Ethiopia’s desire to become a hub of manufacturing can be attributed to the need for higher export revenues but to do this is requires constant and secure access to the sea. In 2018, the country acquired land from the island of Lamu, Kenya, to set up a logistics facility, as well as signing a deal to support the development of the port of Sudan, in turn for reduced port fees. More recently, the government of Ethiopia has signed an agreement with African Development Bank (ADF) for a $98m contribution to a $255m project, where the money will go towards the first 60 km stretch of an expressway from the towns Adama to Awash.

The positive and productive relationship with Djibouti and other neighbouring nations is rare and is key to both nation’s economic growth. The Horn of Africa is notoriously a volatile area and with its key strategic access causing many conflicts the Ethiopia-Djibouti relations are vital for internal African trade.

To realise its ambitions of becoming a manufacturing hub Ethiopia has made vast ground with its developments towards the Djibouti’s coastline. The access and use of the port of Djibouti is paramount to meeting Ethiopia’s aims of becoming a player in global manufacturing. The port currently handles 95% of Ethiopia’s imports and exports.

Ethiopia’s ambitions to become a manufacturing hub have spurred the developments for port access. Through huge BRI investments, its infrastructure has improved enabling general economic and industrial growth as well as helping it secure faster and more efficient routes for trade; whether that be through Kenya, Sudan or most importantly Djibouti.

The move to manufacturing is undoubtedly to create more revenues from its exports. The BRI is a positive scheme if adhered to, however many African countries have found themselves further in debt and struggled to keep up with the repayments. What is most important for Ethiopia is making sure the investments made using Chinese money are fruitful enough to make the repayments.

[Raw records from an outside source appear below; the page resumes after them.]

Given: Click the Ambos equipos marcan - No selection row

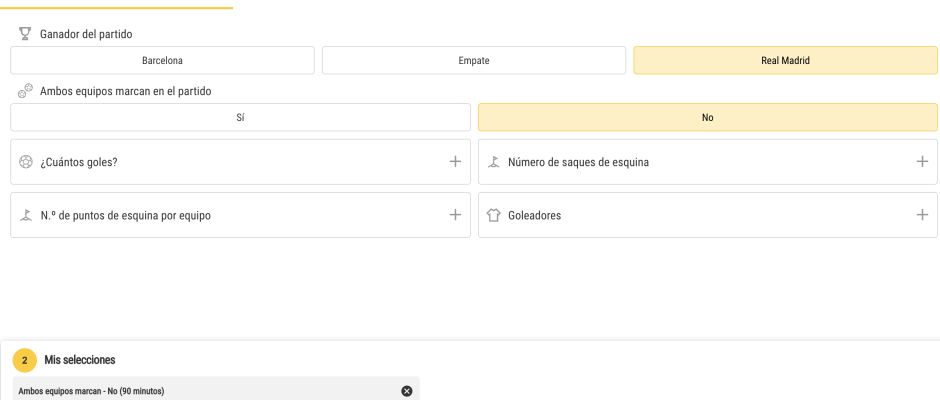Looking at the screenshot, I should [x=216, y=389].
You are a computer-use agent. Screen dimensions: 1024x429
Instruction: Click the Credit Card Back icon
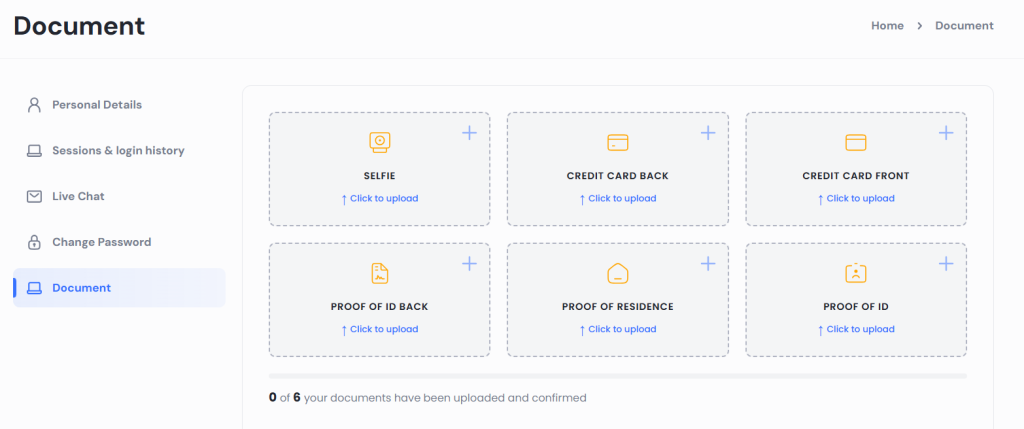(x=617, y=142)
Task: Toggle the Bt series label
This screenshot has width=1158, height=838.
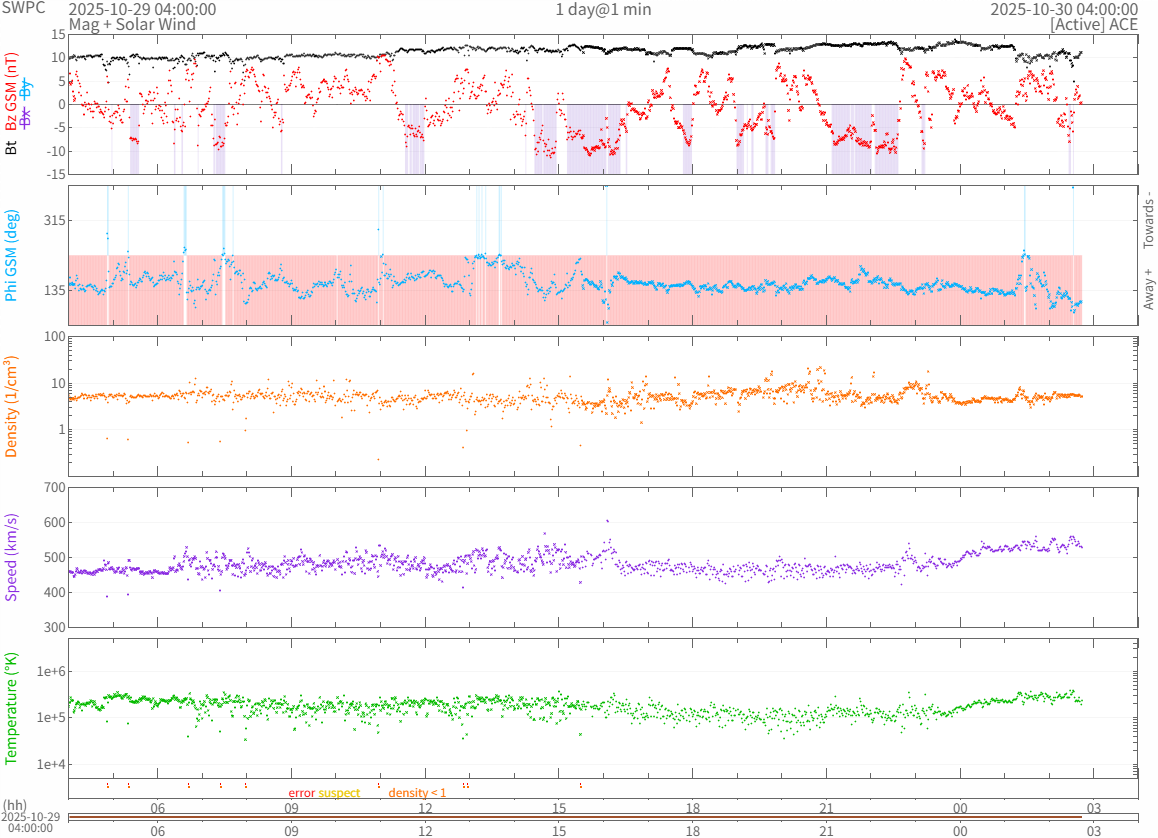Action: click(12, 147)
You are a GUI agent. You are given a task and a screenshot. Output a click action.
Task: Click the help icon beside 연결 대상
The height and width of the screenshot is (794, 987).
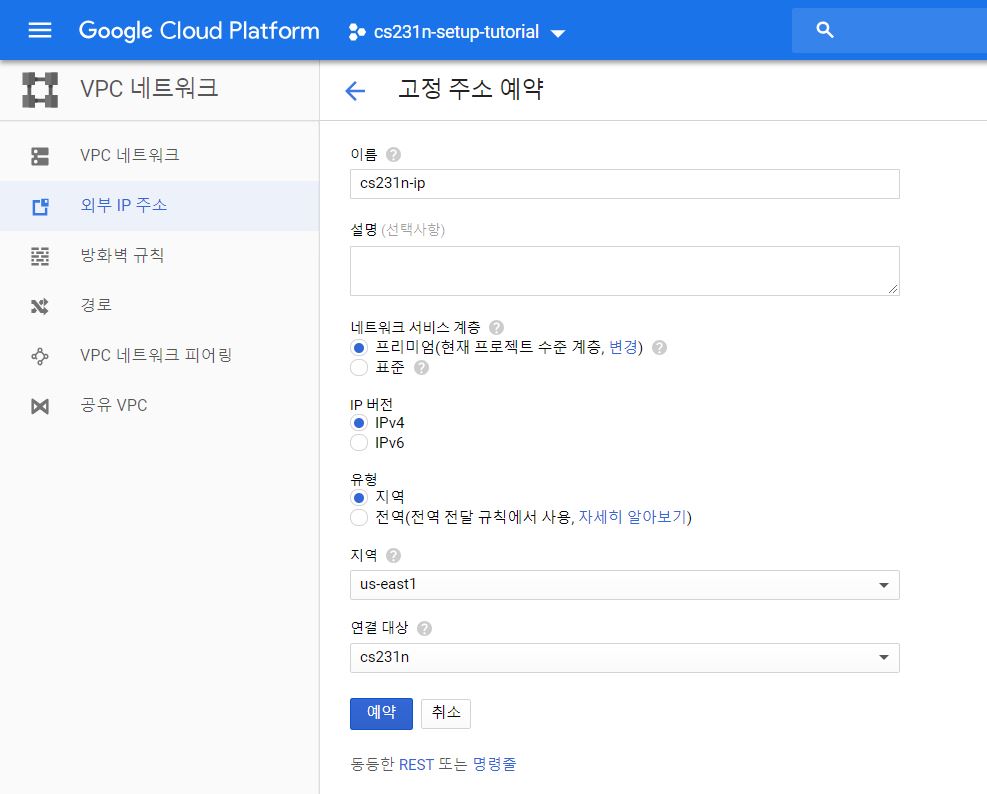click(424, 629)
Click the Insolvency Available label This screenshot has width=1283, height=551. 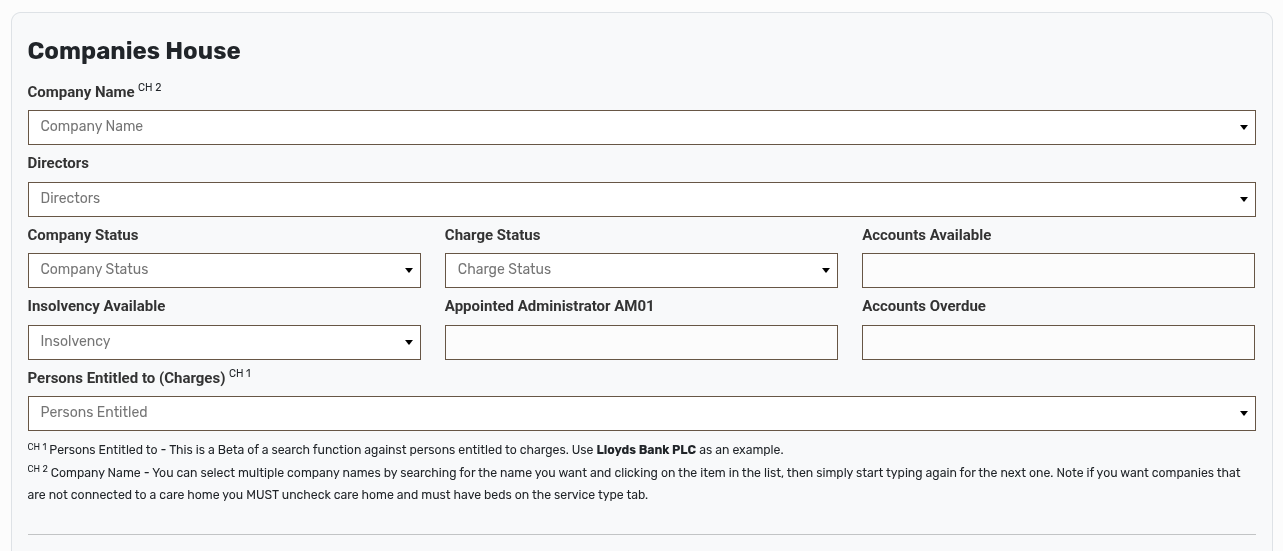[96, 306]
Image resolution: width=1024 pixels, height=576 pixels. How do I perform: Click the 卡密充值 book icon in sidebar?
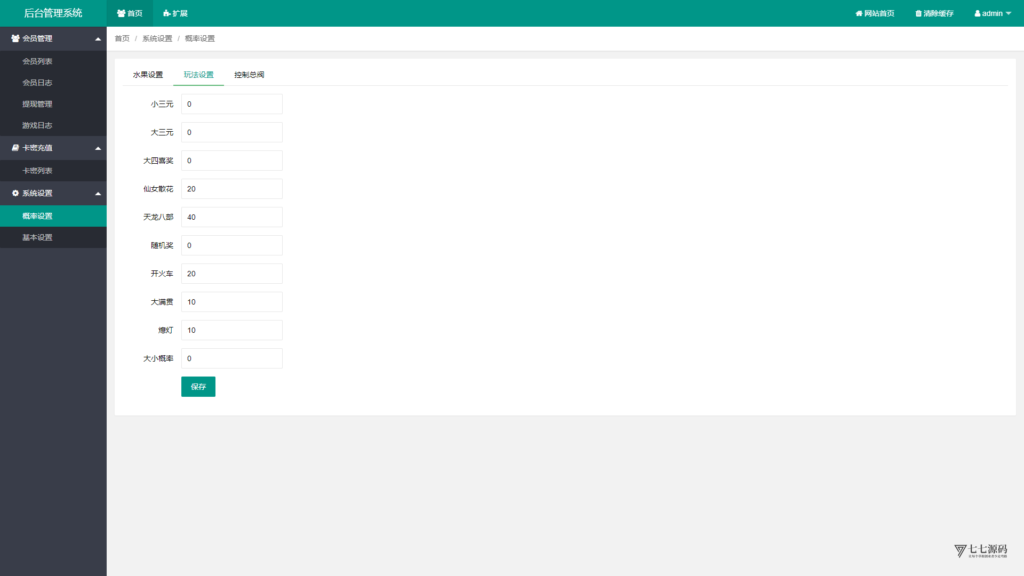[x=15, y=148]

The investment in infrastructure has been key to Ethiopia’s recent economic growth and could power expansion in its logistics market in the future. Its ranking in the Agility Emerging Markets Logistics Index currently stands at 41st of 50 developing countries. Reforms and further incentivised international investment have generated growth, however its bureaucracy and regulatory burdens are holding it back somewhat. The country has potential and by diversifying it is moving it the right direction. Its logistics sector will be able to capitalise on this diversification. For example, as more manufacturing begins to take place, the need for contract logistics provision will increase. Its freight forwarding market is also expected to grow rapidly as it looks to increase exports.

The investments made do not come without risk, but the funds pumped into its transport infrastructure, if coupled with provision of high quality logistics services, give Ethiopia the chance to power its economic growth in the years to come.